▶ PROBLEM TO SOLVE
Copy out each line of the data below in which the string "sidebar" appears.

▶ PROVIDED RECORDS

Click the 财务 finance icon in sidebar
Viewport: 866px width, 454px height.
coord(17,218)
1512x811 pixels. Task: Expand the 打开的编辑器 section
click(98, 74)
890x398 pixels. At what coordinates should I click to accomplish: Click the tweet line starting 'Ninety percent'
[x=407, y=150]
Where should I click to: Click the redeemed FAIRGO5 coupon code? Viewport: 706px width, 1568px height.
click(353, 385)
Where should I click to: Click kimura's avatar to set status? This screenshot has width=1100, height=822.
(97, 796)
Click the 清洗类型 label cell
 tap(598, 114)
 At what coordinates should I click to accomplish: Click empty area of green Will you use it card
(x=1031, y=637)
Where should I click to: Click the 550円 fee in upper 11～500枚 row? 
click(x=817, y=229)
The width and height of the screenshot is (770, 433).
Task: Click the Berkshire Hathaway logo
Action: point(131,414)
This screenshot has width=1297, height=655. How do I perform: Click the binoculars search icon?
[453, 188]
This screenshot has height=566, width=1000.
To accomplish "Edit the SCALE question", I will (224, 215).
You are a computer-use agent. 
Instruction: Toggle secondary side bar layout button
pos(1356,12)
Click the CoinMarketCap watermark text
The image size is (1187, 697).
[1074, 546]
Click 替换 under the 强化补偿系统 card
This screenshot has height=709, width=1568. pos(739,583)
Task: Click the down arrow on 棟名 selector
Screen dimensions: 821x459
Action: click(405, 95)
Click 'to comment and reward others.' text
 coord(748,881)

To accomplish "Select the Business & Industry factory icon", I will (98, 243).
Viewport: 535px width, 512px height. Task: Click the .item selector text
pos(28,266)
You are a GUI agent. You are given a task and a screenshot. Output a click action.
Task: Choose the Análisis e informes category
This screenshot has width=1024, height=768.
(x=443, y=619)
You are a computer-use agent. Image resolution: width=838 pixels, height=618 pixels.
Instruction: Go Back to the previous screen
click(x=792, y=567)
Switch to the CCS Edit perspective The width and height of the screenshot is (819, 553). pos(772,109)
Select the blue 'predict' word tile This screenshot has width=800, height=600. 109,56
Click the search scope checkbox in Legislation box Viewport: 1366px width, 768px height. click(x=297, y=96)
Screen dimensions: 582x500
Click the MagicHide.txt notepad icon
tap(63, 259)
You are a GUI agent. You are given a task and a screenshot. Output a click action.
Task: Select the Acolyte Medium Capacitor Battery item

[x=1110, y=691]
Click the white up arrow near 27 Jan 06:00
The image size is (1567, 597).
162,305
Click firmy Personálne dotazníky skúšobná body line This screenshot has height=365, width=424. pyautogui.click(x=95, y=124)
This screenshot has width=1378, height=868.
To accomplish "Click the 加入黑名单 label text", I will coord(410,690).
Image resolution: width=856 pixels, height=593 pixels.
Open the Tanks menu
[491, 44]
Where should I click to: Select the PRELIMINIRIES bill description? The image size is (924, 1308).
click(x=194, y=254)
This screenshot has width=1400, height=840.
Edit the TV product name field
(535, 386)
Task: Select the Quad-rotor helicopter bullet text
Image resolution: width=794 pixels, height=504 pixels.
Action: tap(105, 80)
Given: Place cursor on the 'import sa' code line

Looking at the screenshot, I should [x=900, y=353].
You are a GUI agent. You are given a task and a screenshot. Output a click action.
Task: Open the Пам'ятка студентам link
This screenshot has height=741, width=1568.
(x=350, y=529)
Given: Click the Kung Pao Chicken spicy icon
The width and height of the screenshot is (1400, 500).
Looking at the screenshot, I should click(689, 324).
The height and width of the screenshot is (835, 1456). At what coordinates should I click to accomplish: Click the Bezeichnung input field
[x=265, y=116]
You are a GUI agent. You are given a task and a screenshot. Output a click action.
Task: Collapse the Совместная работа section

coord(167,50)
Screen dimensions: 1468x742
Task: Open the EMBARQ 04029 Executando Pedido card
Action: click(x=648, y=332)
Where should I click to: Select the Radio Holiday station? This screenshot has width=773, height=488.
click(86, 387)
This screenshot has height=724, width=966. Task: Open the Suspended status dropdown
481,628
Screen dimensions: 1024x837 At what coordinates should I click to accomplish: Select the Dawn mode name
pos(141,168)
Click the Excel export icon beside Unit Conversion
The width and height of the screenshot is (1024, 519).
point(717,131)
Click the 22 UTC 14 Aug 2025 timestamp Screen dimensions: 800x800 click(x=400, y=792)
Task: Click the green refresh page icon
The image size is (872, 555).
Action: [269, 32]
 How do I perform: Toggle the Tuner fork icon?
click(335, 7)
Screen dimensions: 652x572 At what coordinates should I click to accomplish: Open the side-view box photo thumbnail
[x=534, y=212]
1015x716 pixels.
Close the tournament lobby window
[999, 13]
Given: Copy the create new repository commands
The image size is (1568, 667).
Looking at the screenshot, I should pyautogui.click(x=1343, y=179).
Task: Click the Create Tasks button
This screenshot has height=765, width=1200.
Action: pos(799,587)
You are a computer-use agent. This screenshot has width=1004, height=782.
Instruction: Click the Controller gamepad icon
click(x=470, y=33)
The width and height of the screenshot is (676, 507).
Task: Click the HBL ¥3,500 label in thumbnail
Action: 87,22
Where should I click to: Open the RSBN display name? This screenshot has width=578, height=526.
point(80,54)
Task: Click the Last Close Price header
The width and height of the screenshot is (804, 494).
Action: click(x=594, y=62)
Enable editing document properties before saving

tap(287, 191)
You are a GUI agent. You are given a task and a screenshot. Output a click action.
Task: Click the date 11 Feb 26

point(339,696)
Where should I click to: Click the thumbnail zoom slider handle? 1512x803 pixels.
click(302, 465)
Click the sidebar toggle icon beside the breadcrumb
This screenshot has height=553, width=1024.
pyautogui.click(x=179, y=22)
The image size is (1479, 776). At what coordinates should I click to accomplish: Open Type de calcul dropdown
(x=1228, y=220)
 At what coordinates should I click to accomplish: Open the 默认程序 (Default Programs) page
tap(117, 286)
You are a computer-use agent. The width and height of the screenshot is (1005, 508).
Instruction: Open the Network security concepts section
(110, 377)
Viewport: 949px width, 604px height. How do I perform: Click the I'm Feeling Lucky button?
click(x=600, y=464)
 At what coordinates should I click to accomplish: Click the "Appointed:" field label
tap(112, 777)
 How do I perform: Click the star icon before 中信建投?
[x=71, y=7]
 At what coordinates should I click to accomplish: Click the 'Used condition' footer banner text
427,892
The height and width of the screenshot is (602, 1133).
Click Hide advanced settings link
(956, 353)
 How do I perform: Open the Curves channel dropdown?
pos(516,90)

▶ SOLUTION FOR THIS PROBLEM
Click the 财务 finance icon in sidebar
Click the sidebar toggle icon beside the breadcrumb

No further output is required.